Lorsqu’une personne intéressée sollicitait ses services, elle n’hésitait pas à lui remettre trois documents, signés et légalisés par des clients-patients attestant avoir été guéris, après avoir été soumis à des séances d’exorcisme chez L’hajja Saâdia. Cette dernière, quadragénaire, guérit toutes sortes de maladies, entre autres, diabète, cancer, stérilité…
Yamna est l’une de ses clientes. Stérile, cette dernière rêvait d’un enfant. Elle avait fréquenté de nombreux gynécologues pour cette raison, mais en vain. Yamna et son mari voulaint coûte que coûte avoir un enfant. Ils ont convenu de s’adresser à n’importe quel médecin ou F’kih afin que Dieu exausse leur voeu. Yamna se souvient de ce jour, il y a quelques mois, quand elle a croisé sa voisine du quartier. Lorsqu’une conversation concernant la stérilité a été engagée entre elles, la voisine lui a expliqué qu’elle venait d’apprendre l’existence d’une femme, ayant une grande “baraka”, qui a soigné plusieurs femmes et hommes. Elle guérit toutes sortes de maladies lui précise-t-elle, y compris la stérilité. Elle lui a indiqué l’adresse.

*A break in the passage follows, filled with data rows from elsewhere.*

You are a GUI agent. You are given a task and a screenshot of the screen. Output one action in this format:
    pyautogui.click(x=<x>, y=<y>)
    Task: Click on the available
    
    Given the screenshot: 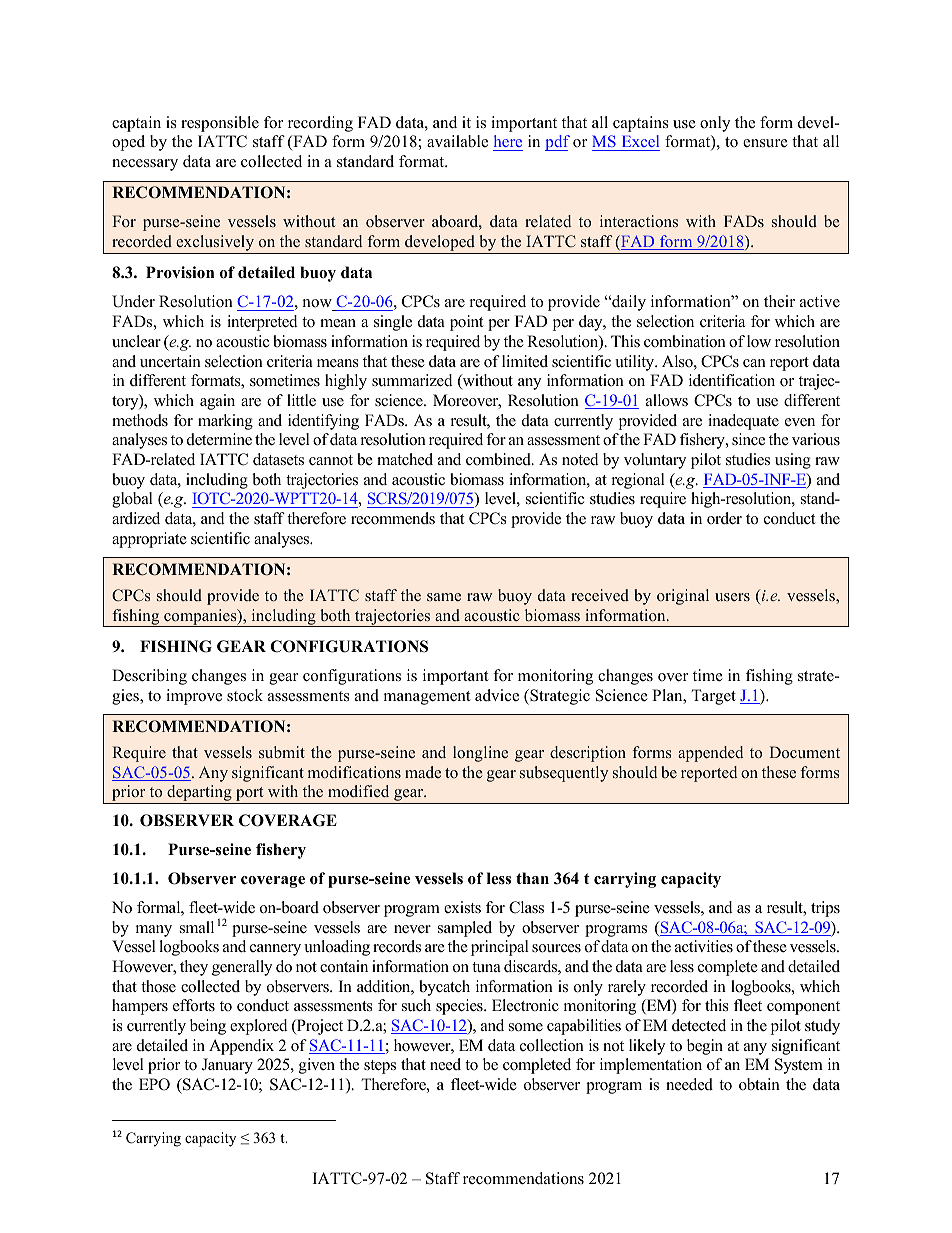 What is the action you would take?
    pyautogui.click(x=457, y=141)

Quand Yamna est arrivée chez L’hajja Saâdia, elle a trouvé son domicile bondé de clients. Ils l’attendent patiemment. Une fois ses pieds ont dépassé le seuil, un homme s’est présenté devant elle et lui a demandé de lui donner son prénom, celui de sa mère, sa date de naissance et le prénom de son mari. Il a noté ces informations dans un cahier avant de lui demander d’attendre. Une heure plus tard, il est revenu vers elle, lui demandant d’entrer à la chambre de l’hajja. Une fois devant elle, l’hajja lui a demandé de s’asseoir et lui a expliqué qu’elle était la fille d’un grand F’kih, issu d’une famille sacrée et que ses aïeux lui ont confié la “baraka”. Elle lui a demandé de lui raconter son malheur. Yamna lui a répondu qu’elle a fréquenté plusieurs médecins pour tomber enceinte. Après avoir étalé quelques pierres par terre, l’hajja lui a précisé qu’elle ne peut pas tomber enceinte parce qu’elle est possédée par un diable et qu’elle doit l’exorciser. Elle lui a donné, d’abord, une petite bouteille remplie d’eau contre 200 dirhams. Elle lui a demandé de la boire durant une semaine avant de retourner chez elle. Et à chaque fois qu’elle retournait la voir, elle devait verser des sommes allant de 100 à 200 dirhams. Sans résultat. Le cas de Yamna n’est pas le seul. Plusieurs femmes et hommes croyaient que l’Hajja pouvait guérir leurs maux avant de découvrir qu’elle n’est qu’une femme-escroc qui profitait de leur ignorance.
Ces informations ont été accueillies par les éléments de la sécurité publique du premier arrondissement de police à Kelâat Sraghna. En conséquence, ils se sont mobilisé pour effectuer, l’après-midi du 20 avril, une descente dans le local de l’hajja Sâadia. Ils ont mis la main sur elle, sur l’homme qui l’aide et sur 39 clients.
Ces derniers ont été relâchés pour ne garder en détention que L’hajja Saâdia, reprise de justice et son complice. La sorcière et son fidèle sont traduits devant la chambre correctionnelle près le tribunal de première instance.